What a great way to start my morning. That pic is adorable. 

Look at their eyes. It's like, is he going to make us go back out there?


----------



## Poultry Judge (Jul 15, 2020)

Biring said:


> View attachment 36054
> 
> 
> These four keep sneaking into the house!


We will just stay low and be sneaky!


----------



## Poultry Judge (Jul 15, 2020)

Thanks for the great pic!


----------



## Poultry Judge (Jul 15, 2020)

It's rainy and 46 F here in Ohio.


----------



## danathome (Sep 14, 2020)

I had to look twice to see that that they were alive. Neat picture!

Sunny and warm here in TN; a gorgeous day!

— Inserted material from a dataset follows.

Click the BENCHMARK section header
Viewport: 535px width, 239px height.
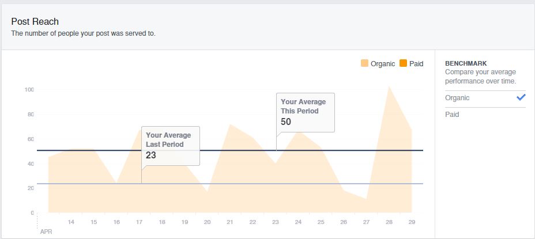point(466,63)
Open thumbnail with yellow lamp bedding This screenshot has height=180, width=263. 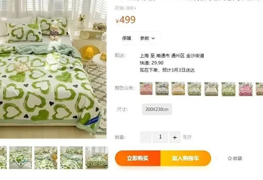coord(46,158)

The peafowl seem to enjoy being out of jail. Last time I was out there they were basking in the sunlight.


----------



## Poultry Judge (Jul 15, 2020)

My Peafowl will generally stick around pretty good, we did lots of coop conditioning early on. I did have an Eastern Wild Turkey get into the horse arena today and apparently couldn't figure out how to get back over the netting to the run by the arena. I had to pick it up and carry it in.


----------



## danathome (Sep 14, 2020)

Poultry Judge said:


> *My Peafowl will generally stick around pretty good*, we did lots of coop conditioning early on. I did have an Eastern Wild Turkey get into the horse arena today and apparently couldn't figure out how to get back over the netting to the run by the arena. I had to pick it up and carry it in.

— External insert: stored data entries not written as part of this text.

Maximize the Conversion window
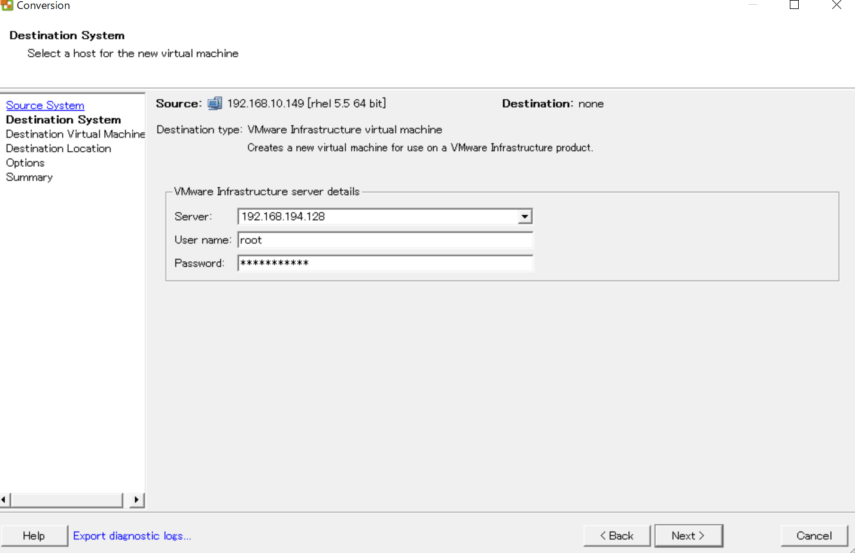The image size is (855, 553). coord(794,5)
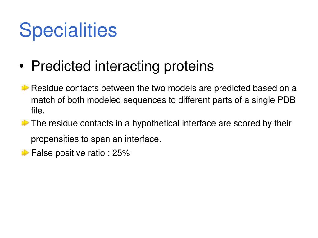Click the 'Predicted interacting proteins' heading
Image resolution: width=318 pixels, height=238 pixels.
coord(122,66)
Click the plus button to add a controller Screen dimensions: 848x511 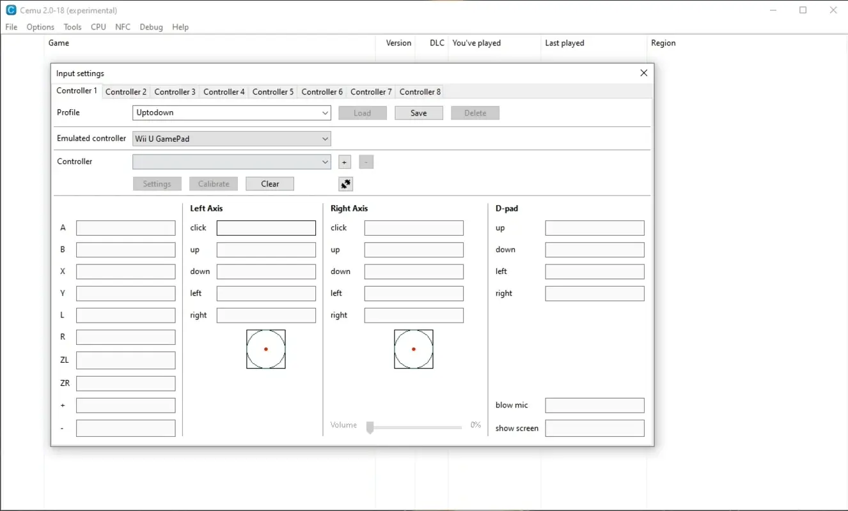pos(344,162)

Good to know. Every day, it seems, I end the day by carrying a turkey to the turkey shed because it got behind a fence and didn't have the sense to go over or around.


----------



## Poultry Judge (Jul 15, 2020)

danathome said:


> Good to know. Every day, it seems, I end the day by carrying a turkey to the turkey shed because it got behind a fence and didn't have the sense to go over or around.

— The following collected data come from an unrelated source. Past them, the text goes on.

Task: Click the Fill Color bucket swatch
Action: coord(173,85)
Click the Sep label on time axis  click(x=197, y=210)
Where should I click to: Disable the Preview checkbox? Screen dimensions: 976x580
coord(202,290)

Yup, that is straight up turkey behavior, I can't explain it. They are overly curious, I should have gotten a picture but I had two on the roof of the house tonight. They were looking to score some cat food on the back porch.


----------



## robin416 (Sep 8, 2013)

Yours or wild turkeys?


----------



## Poultry Judge (Jul 15, 2020)

Mine, they are bad, I bet you could train them though!


----------



## robin416 (Sep 8, 2013)

I don't think I have it in me to figure out another game bird species. The Guineas were hard enough.


----------



## Poultry Judge (Jul 15, 2020)

You underestimate yourself!


----------



## robin416 (Sep 8, 2013)

Nah, I've grown up enough now to know when not to undertake another foreign activity in my life.


----------